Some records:
────

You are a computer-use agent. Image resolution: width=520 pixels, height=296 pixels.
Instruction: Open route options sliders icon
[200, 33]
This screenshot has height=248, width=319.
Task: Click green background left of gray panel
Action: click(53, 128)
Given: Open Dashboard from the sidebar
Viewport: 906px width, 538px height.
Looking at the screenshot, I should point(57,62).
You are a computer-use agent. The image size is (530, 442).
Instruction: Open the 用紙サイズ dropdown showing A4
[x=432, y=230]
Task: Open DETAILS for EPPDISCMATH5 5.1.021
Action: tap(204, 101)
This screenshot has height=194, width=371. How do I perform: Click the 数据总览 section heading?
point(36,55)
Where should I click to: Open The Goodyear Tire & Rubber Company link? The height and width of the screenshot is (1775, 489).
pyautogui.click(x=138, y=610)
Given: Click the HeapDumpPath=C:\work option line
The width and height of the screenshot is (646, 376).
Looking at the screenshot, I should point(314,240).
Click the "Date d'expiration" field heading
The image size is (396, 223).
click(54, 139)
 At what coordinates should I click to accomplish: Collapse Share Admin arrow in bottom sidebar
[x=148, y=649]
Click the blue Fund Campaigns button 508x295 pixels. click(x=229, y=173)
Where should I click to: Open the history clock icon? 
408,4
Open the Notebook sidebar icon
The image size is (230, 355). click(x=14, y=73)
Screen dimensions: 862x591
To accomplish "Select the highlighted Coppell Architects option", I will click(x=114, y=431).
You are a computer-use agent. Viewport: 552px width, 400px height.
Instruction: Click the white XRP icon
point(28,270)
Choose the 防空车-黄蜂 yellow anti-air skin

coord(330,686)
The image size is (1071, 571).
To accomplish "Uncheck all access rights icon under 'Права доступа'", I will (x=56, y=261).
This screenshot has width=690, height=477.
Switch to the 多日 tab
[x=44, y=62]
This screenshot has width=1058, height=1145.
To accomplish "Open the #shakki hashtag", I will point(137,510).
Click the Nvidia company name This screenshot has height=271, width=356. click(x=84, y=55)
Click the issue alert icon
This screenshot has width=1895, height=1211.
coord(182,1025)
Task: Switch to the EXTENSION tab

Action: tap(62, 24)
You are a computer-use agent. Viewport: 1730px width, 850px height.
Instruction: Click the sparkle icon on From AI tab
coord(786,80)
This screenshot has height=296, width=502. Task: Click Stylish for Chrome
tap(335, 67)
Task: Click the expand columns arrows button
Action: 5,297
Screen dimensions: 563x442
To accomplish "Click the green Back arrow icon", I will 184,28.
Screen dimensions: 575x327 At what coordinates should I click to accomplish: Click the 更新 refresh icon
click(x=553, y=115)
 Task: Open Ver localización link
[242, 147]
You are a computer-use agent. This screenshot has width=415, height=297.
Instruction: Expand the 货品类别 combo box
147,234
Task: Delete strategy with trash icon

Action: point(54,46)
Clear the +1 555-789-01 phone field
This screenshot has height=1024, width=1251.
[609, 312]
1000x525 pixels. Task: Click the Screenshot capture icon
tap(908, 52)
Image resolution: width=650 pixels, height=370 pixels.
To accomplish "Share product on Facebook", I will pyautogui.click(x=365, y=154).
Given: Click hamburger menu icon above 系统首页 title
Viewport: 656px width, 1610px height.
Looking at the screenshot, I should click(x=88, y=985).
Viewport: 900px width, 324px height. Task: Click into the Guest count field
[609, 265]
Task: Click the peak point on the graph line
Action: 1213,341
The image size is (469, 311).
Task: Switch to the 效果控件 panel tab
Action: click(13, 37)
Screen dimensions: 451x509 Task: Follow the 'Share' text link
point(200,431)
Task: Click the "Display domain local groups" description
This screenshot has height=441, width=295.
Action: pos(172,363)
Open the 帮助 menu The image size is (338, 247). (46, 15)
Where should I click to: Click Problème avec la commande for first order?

────

* Problem details *
Reproduce each line of the data above without any changes.

* Full answer *
You are a computer-use agent. Image resolution: width=520 pixels, height=296 pixels.
Instruction: Open route options sliders icon
[200, 33]
This screenshot has height=248, width=319.
Task: Click green background left of gray panel
Action: click(53, 128)
Given: Open Dashboard from the sidebar
Viewport: 906px width, 538px height.
Looking at the screenshot, I should point(57,62).
You are a computer-use agent. The image size is (530, 442).
Instruction: Open the 用紙サイズ dropdown showing A4
[x=432, y=230]
Task: Open DETAILS for EPPDISCMATH5 5.1.021
Action: tap(204, 101)
This screenshot has height=194, width=371. How do I perform: Click the 数据总览 section heading?
point(36,55)
Where should I click to: Open The Goodyear Tire & Rubber Company link? The height and width of the screenshot is (1775, 489).
pyautogui.click(x=138, y=610)
Given: Click the HeapDumpPath=C:\work option line
The width and height of the screenshot is (646, 376).
Looking at the screenshot, I should point(314,240).
Click the "Date d'expiration" field heading
The image size is (396, 223).
click(54, 139)
 At what coordinates should I click to accomplish: Collapse Share Admin arrow in bottom sidebar
[x=148, y=649]
Click the blue Fund Campaigns button 508x295 pixels. click(x=229, y=173)
Where should I click to: Open the history clock icon? 
408,4
Open the Notebook sidebar icon
The image size is (230, 355). click(x=14, y=73)
Screen dimensions: 862x591
To accomplish "Select the highlighted Coppell Architects option", I will click(x=114, y=431).
You are a computer-use agent. Viewport: 552px width, 400px height.
Instruction: Click the white XRP icon
point(28,270)
Choose the 防空车-黄蜂 yellow anti-air skin

coord(330,686)
The image size is (1071, 571).
To accomplish "Uncheck all access rights icon under 'Права доступа'", I will (x=56, y=261).
This screenshot has width=690, height=477.
Switch to the 多日 tab
[x=44, y=62]
This screenshot has width=1058, height=1145.
To accomplish "Open the #shakki hashtag", I will point(137,510).
Click the Nvidia company name This screenshot has height=271, width=356. click(x=84, y=55)
Click the issue alert icon
This screenshot has width=1895, height=1211.
coord(182,1025)
Task: Switch to the EXTENSION tab

Action: tap(62, 24)
You are a computer-use agent. Viewport: 1730px width, 850px height.
Instruction: Click the sparkle icon on From AI tab
coord(786,80)
This screenshot has height=296, width=502. Task: Click Stylish for Chrome
tap(335, 67)
Task: Click the expand columns arrows button
Action: 5,297
Screen dimensions: 563x442
To accomplish "Click the green Back arrow icon", I will 184,28.
Screen dimensions: 575x327 At what coordinates should I click to accomplish: Click the 更新 refresh icon
click(x=553, y=115)
 Task: Open Ver localización link
[242, 147]
You are a computer-use agent. This screenshot has width=415, height=297.
Instruction: Expand the 货品类别 combo box
147,234
Task: Delete strategy with trash icon

Action: point(54,46)
Clear the +1 555-789-01 phone field
This screenshot has height=1024, width=1251.
[609, 312]
1000x525 pixels. Task: Click the Screenshot capture icon
tap(908, 52)
Image resolution: width=650 pixels, height=370 pixels.
To accomplish "Share product on Facebook", I will pyautogui.click(x=365, y=154).
Given: Click hamburger menu icon above 系统首页 title
Viewport: 656px width, 1610px height.
Looking at the screenshot, I should click(x=88, y=985).
Viewport: 900px width, 324px height. Task: Click into the Guest count field
[609, 265]
Task: Click the peak point on the graph line
Action: 1213,341
The image size is (469, 311).
Task: Switch to the 效果控件 panel tab
Action: click(13, 37)
Screen dimensions: 451x509 Task: Follow the 'Share' text link
point(200,431)
Task: Click the "Display domain local groups" description
This screenshot has height=441, width=295.
Action: pos(172,363)
Open the 帮助 menu The image size is (338, 247). (46, 15)
Where should I click to: Click Problème avec la commande for first order?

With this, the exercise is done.